Problem to work on: Your copy should repeat the data that follows exactly and contain no image.

Supplied material:
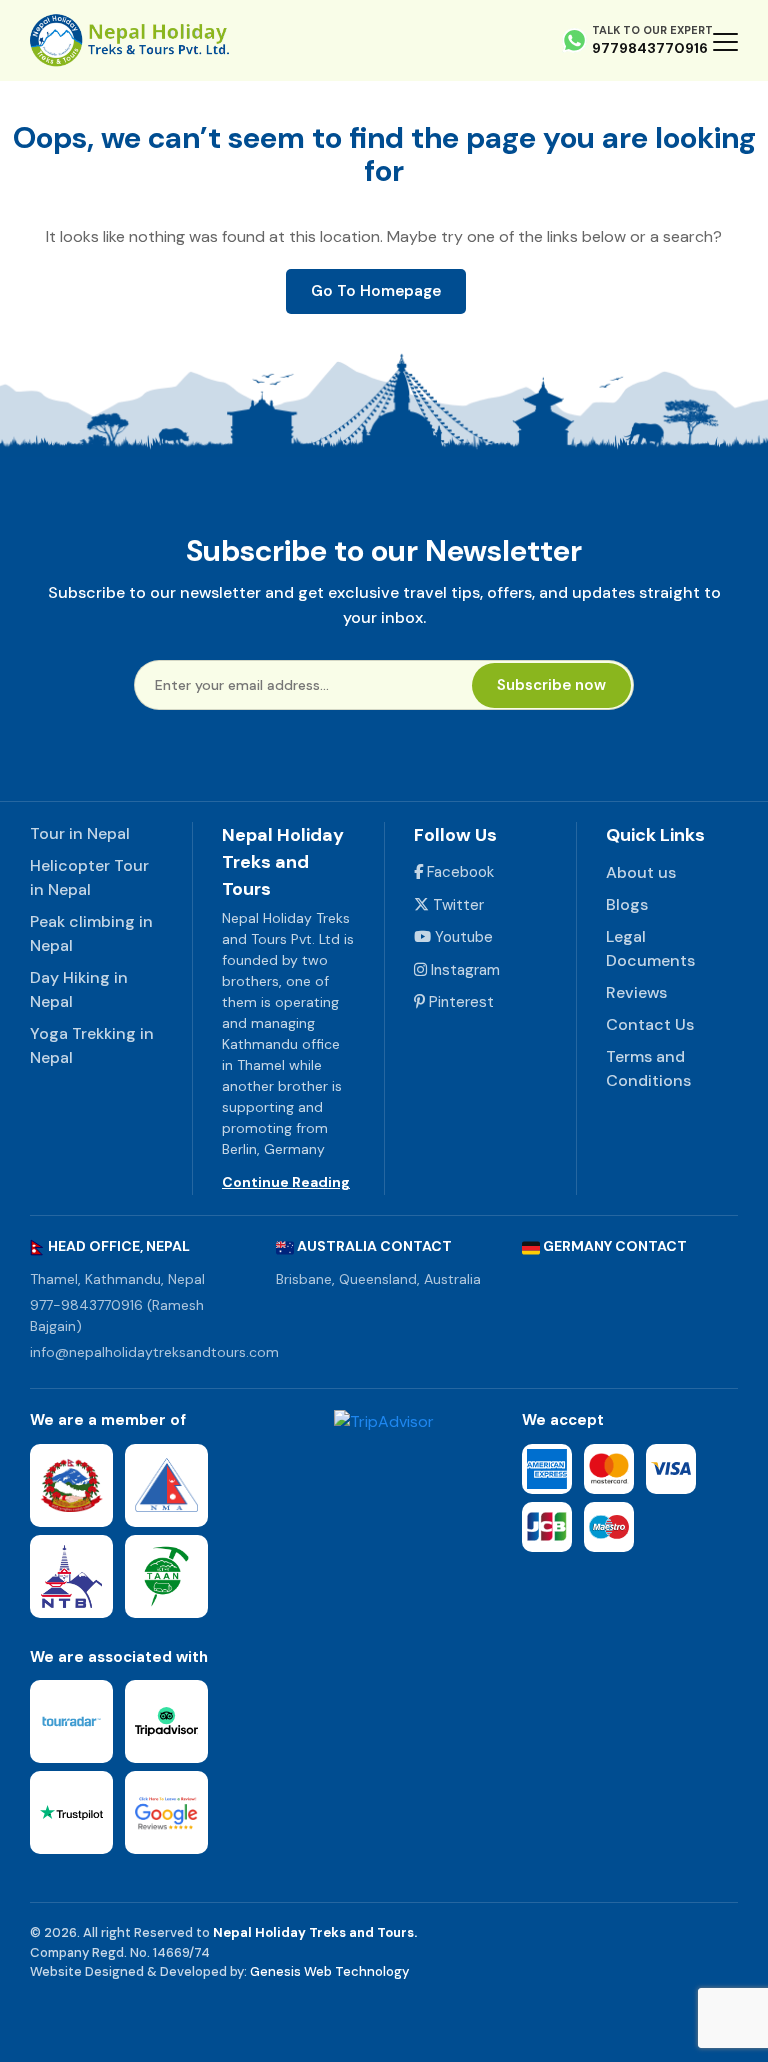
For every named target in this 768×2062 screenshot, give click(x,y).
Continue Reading (286, 1182)
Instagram (463, 970)
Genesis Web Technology (329, 1971)
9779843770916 (650, 48)
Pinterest (459, 1002)
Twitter (456, 905)
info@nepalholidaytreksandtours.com (154, 1352)
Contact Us (650, 1024)
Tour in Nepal (80, 833)
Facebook (458, 872)
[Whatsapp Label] (574, 40)
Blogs (627, 904)
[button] (725, 41)
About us (641, 872)
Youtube (462, 937)
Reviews (636, 992)
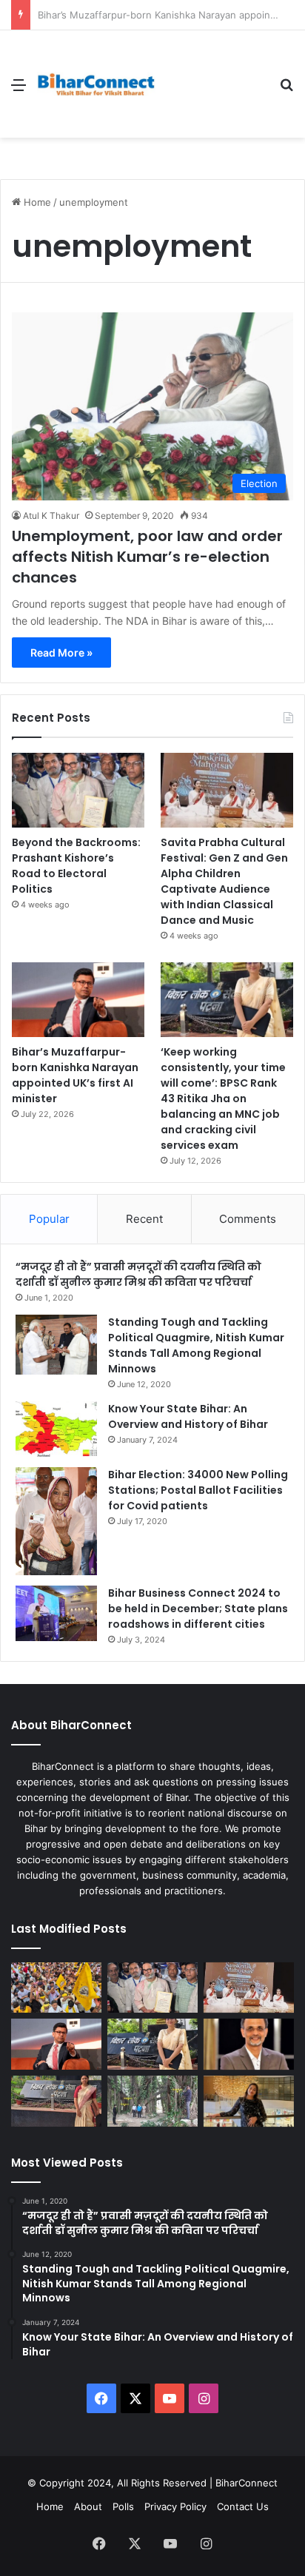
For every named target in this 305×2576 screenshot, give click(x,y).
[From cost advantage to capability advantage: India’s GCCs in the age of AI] (249, 2044)
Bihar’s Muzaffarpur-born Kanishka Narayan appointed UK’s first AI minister (75, 1075)
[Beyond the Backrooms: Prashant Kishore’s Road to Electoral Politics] (78, 790)
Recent (144, 1219)
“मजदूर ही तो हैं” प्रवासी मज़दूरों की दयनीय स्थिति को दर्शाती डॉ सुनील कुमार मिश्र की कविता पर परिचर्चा (138, 1274)
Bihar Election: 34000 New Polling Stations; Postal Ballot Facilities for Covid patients (198, 1490)
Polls (123, 2506)
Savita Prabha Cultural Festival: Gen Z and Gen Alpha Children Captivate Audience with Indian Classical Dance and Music (224, 881)
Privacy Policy (175, 2506)
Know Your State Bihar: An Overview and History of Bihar (188, 1416)
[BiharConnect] (96, 84)
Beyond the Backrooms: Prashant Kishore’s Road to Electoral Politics (76, 865)
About (88, 2506)
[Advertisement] (211, 84)
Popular (49, 1219)
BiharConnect (246, 2483)
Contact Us (243, 2506)
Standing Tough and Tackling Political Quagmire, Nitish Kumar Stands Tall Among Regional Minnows (196, 1345)
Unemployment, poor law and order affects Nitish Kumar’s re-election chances (147, 557)
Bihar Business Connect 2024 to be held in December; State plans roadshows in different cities (198, 1608)
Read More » (61, 652)
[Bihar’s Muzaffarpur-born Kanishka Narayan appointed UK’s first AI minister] (78, 999)
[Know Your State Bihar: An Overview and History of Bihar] (56, 1429)
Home (36, 202)
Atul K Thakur (51, 515)
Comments (247, 1219)
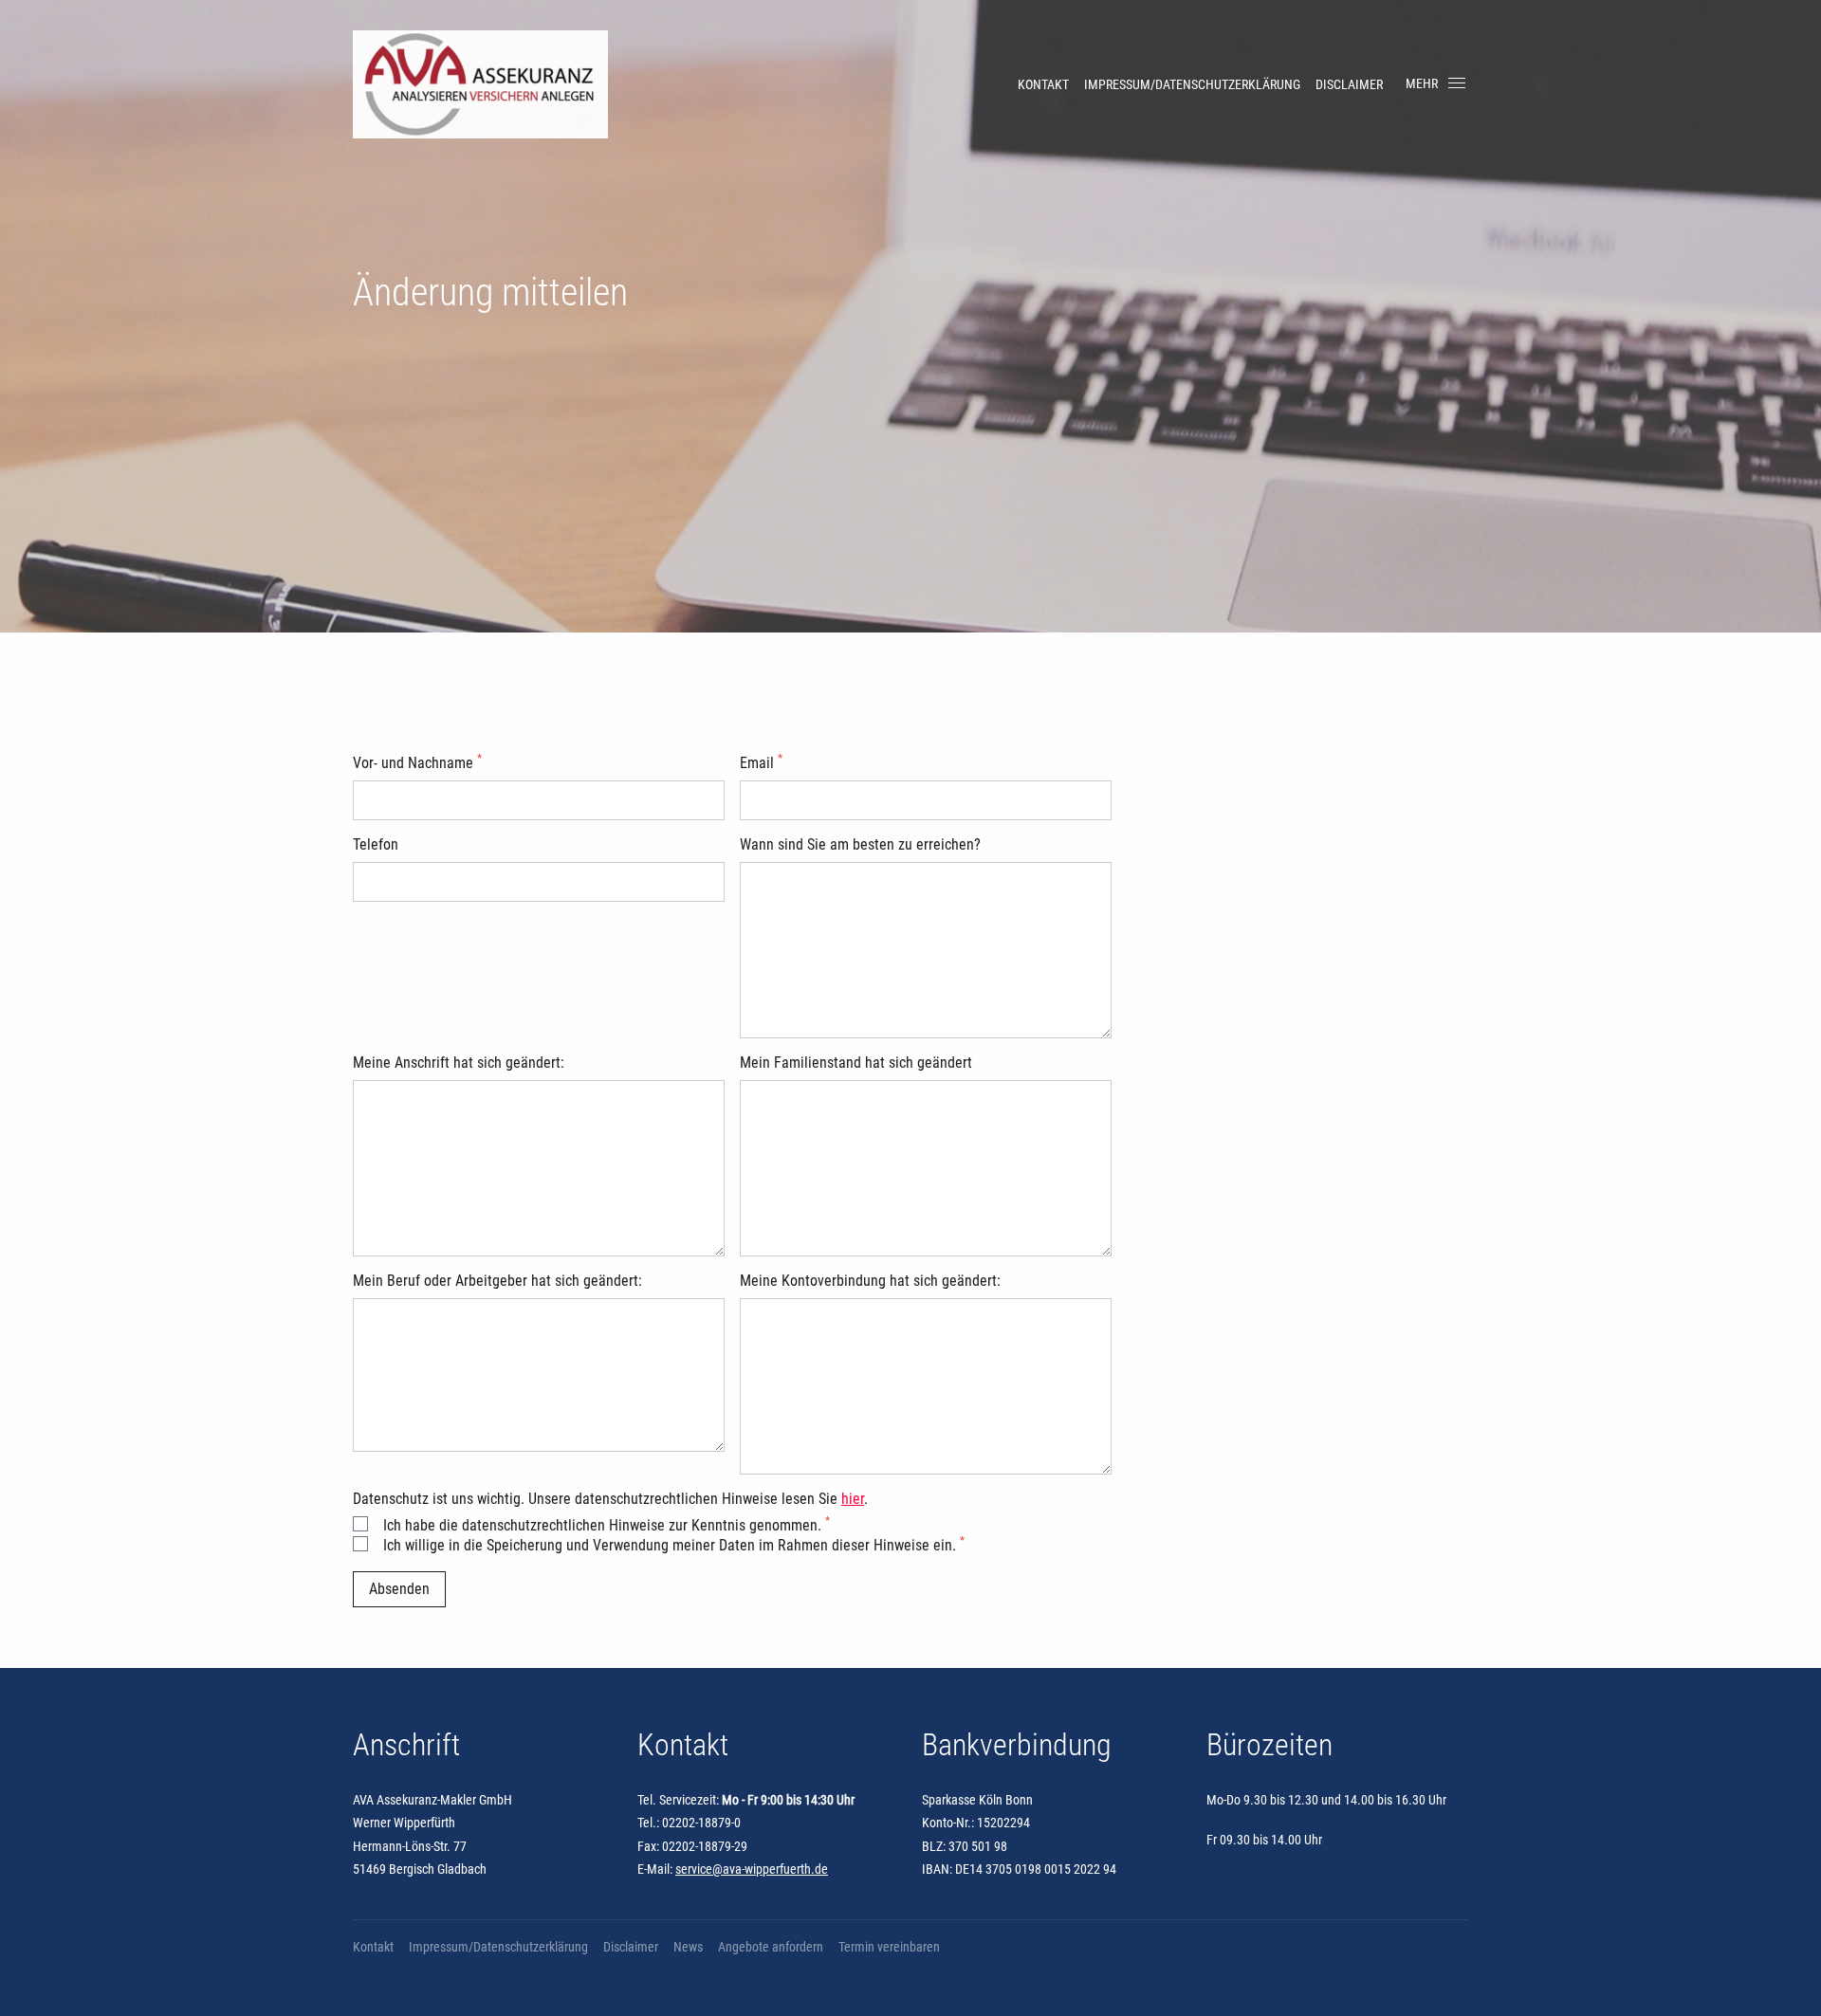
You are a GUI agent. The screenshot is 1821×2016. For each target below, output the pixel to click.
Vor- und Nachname (417, 763)
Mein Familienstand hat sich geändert (856, 1063)
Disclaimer (1349, 84)
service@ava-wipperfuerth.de (751, 1869)
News (688, 1946)
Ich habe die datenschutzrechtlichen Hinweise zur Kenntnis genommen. (606, 1525)
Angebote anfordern (770, 1946)
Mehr (1422, 83)
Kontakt (1043, 84)
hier (852, 1499)
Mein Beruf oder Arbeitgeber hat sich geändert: (497, 1281)
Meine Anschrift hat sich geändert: (458, 1063)
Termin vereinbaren (889, 1946)
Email (761, 763)
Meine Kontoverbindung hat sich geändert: (870, 1281)
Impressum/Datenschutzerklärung (1192, 84)
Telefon (375, 844)
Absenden (399, 1589)
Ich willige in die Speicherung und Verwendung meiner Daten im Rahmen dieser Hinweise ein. (674, 1545)
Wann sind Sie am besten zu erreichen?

Exercise solution:
For every named target in this 768×2062 screenshot, give click(x,y).
Continue Reading (286, 1182)
Instagram (463, 970)
Genesis Web Technology (329, 1971)
9779843770916 (650, 48)
Pinterest (459, 1002)
Twitter (456, 905)
info@nepalholidaytreksandtours.com (154, 1352)
Contact Us (650, 1024)
Tour in Nepal (80, 833)
Facebook (458, 872)
[Whatsapp Label] (574, 40)
Blogs (627, 904)
[button] (725, 41)
About us (641, 872)
Youtube (462, 937)
Reviews (636, 992)
For every named target in this 305×2576 screenshot, give click(x,y).
[From cost advantage to capability advantage: India’s GCCs in the age of AI] (249, 2044)
Bihar’s Muzaffarpur-born Kanishka Narayan appointed UK’s first AI minister (75, 1075)
[Beyond the Backrooms: Prashant Kishore’s Road to Electoral Politics] (78, 790)
Recent (144, 1219)
“मजदूर ही तो हैं” प्रवासी मज़दूरों की दयनीय स्थिति को दर्शाती डॉ सुनील कुमार मिश्र की कविता पर परिचर्चा (138, 1274)
Bihar Election: 34000 New Polling Stations; Postal Ballot Facilities for Covid patients (198, 1490)
Polls (123, 2506)
Savita Prabha Cultural Festival: Gen Z and Gen Alpha Children Captivate Audience with Indian Classical Dance and Music (224, 881)
Privacy Policy (175, 2506)
Know Your State Bihar: An Overview and History of Bihar (188, 1416)
[BiharConnect] (96, 84)
Beyond the Backrooms: Prashant Kishore’s Road to Electoral Politics (76, 865)
About (88, 2506)
[Advertisement] (211, 84)
Popular (49, 1219)
BiharConnect (246, 2483)
Contact Us (243, 2506)
Standing Tough and Tackling Political Quagmire, Nitish Kumar Stands Tall Among Regional Minnows (196, 1345)
Unemployment, poor law and order affects Nitish Kumar’s re-election chances (147, 557)
Bihar Business Connect 2024 to be held in December; State plans roadshows in different cities (198, 1608)
Read More » (61, 652)
[Bihar’s Muzaffarpur-born Kanishka Narayan appointed UK’s first AI minister] (78, 999)
[Know Your State Bihar: An Overview and History of Bihar] (56, 1429)
Home (36, 202)
Atul K Thakur (51, 515)
Comments (247, 1219)
You are a GUI agent. The screenshot is 1821×2016. For each target below, output the pixel to click.
Vor- und Nachname (417, 763)
Mein Familienstand hat sich geändert (856, 1063)
Disclaimer (1349, 84)
service@ava-wipperfuerth.de (751, 1869)
News (688, 1946)
Ich habe die datenschutzrechtlichen Hinweise zur Kenntnis genommen. (606, 1525)
Angebote anfordern (770, 1946)
Mehr (1422, 83)
Kontakt (1043, 84)
hier (852, 1499)
Mein Beruf oder Arbeitgeber hat sich geändert: (497, 1281)
Meine Anschrift hat sich geändert: (458, 1063)
Termin vereinbaren (889, 1946)
Email (761, 763)
Meine Kontoverbindung hat sich geändert: (870, 1281)
Impressum/Datenschutzerklärung (1192, 84)
Telefon (375, 844)
Absenden (399, 1589)
Ich willige in die Speicherung und Verwendung meiner Daten im Rahmen dieser Hinweise ein. (674, 1545)
Wann sind Sie am besten zu erreichen?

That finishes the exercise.